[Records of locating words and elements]
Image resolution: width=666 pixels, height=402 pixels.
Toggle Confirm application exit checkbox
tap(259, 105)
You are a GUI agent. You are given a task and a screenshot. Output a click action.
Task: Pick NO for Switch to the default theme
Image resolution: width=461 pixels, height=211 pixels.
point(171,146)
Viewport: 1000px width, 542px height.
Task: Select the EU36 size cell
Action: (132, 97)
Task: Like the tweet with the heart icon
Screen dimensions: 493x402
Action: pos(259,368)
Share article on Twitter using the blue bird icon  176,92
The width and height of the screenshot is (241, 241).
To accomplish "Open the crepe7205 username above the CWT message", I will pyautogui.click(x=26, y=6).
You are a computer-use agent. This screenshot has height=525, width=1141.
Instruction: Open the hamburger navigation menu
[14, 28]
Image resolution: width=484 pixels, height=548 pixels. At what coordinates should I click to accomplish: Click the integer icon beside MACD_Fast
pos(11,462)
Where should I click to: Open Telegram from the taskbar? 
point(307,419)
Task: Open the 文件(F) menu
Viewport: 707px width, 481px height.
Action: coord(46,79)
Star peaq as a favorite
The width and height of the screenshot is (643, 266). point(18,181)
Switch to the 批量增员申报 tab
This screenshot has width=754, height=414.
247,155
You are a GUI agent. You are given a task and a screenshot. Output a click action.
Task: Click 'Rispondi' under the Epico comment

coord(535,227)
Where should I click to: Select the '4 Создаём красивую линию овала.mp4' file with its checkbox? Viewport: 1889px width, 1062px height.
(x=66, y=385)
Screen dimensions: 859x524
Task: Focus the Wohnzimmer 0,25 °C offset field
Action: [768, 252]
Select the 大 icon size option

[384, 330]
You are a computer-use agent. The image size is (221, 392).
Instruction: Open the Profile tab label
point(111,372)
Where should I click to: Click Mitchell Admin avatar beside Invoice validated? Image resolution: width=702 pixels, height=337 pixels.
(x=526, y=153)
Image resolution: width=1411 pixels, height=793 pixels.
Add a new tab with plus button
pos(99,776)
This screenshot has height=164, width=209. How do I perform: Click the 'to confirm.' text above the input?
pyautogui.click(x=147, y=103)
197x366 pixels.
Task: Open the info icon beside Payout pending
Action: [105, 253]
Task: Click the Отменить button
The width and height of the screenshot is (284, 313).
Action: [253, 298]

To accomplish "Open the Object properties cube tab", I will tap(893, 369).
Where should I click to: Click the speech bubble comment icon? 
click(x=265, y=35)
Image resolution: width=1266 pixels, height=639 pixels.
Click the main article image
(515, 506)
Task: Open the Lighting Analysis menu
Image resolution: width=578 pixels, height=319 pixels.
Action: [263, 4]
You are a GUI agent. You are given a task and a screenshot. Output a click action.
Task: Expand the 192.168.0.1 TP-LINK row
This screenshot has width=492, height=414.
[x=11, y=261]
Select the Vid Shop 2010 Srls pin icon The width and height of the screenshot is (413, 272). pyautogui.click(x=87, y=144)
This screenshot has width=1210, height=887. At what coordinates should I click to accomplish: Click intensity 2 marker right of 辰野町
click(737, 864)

Exercise: Reproduce every line of the items above, without any change.

Output for this task:
Image resolution: width=666 pixels, height=402 pixels.
Toggle Confirm application exit checkbox
tap(259, 105)
You are a GUI agent. You are given a task and a screenshot. Output a click action.
Task: Pick NO for Switch to the default theme
Image resolution: width=461 pixels, height=211 pixels.
point(171,146)
Viewport: 1000px width, 542px height.
Task: Select the EU36 size cell
Action: (132, 97)
Task: Like the tweet with the heart icon
Screen dimensions: 493x402
Action: pos(259,368)
Share article on Twitter using the blue bird icon  176,92
The width and height of the screenshot is (241, 241).
To accomplish "Open the crepe7205 username above the CWT message", I will pyautogui.click(x=26, y=6).
You are a computer-use agent. This screenshot has height=525, width=1141.
Instruction: Open the hamburger navigation menu
[14, 28]
Image resolution: width=484 pixels, height=548 pixels. At what coordinates should I click to accomplish: Click the integer icon beside MACD_Fast
pos(11,462)
Where should I click to: Open Telegram from the taskbar? 
point(307,419)
Task: Open the 文件(F) menu
Viewport: 707px width, 481px height.
Action: coord(46,79)
Star peaq as a favorite
The width and height of the screenshot is (643, 266). point(18,181)
Switch to the 批量增员申报 tab
This screenshot has width=754, height=414.
247,155
You are a GUI agent. You are given a task and a screenshot. Output a click action.
Task: Click 'Rispondi' under the Epico comment

coord(535,227)
Where should I click to: Select the '4 Создаём красивую линию овала.mp4' file with its checkbox? Viewport: 1889px width, 1062px height.
(x=66, y=385)
Screen dimensions: 859x524
Task: Focus the Wohnzimmer 0,25 °C offset field
Action: [768, 252]
Select the 大 icon size option

[384, 330]
You are a computer-use agent. The image size is (221, 392).
Instruction: Open the Profile tab label
point(111,372)
Where should I click to: Click Mitchell Admin avatar beside Invoice validated? Image resolution: width=702 pixels, height=337 pixels.
(x=526, y=153)
Image resolution: width=1411 pixels, height=793 pixels.
Add a new tab with plus button
pos(99,776)
This screenshot has height=164, width=209. How do I perform: Click the 'to confirm.' text above the input?
pyautogui.click(x=147, y=103)
197x366 pixels.
Task: Open the info icon beside Payout pending
Action: [105, 253]
Task: Click the Отменить button
The width and height of the screenshot is (284, 313).
Action: [253, 298]

To accomplish "Open the Object properties cube tab", I will tap(893, 369).
Where should I click to: Click the speech bubble comment icon? 
click(x=265, y=35)
Image resolution: width=1266 pixels, height=639 pixels.
Click the main article image
(515, 506)
Task: Open the Lighting Analysis menu
Image resolution: width=578 pixels, height=319 pixels.
Action: [263, 4]
You are a GUI agent. You are given a task and a screenshot. Output a click action.
Task: Expand the 192.168.0.1 TP-LINK row
This screenshot has width=492, height=414.
[x=11, y=261]
Select the Vid Shop 2010 Srls pin icon The width and height of the screenshot is (413, 272). pyautogui.click(x=87, y=144)
This screenshot has width=1210, height=887. At what coordinates should I click to accomplish: Click intensity 2 marker right of 辰野町
click(737, 864)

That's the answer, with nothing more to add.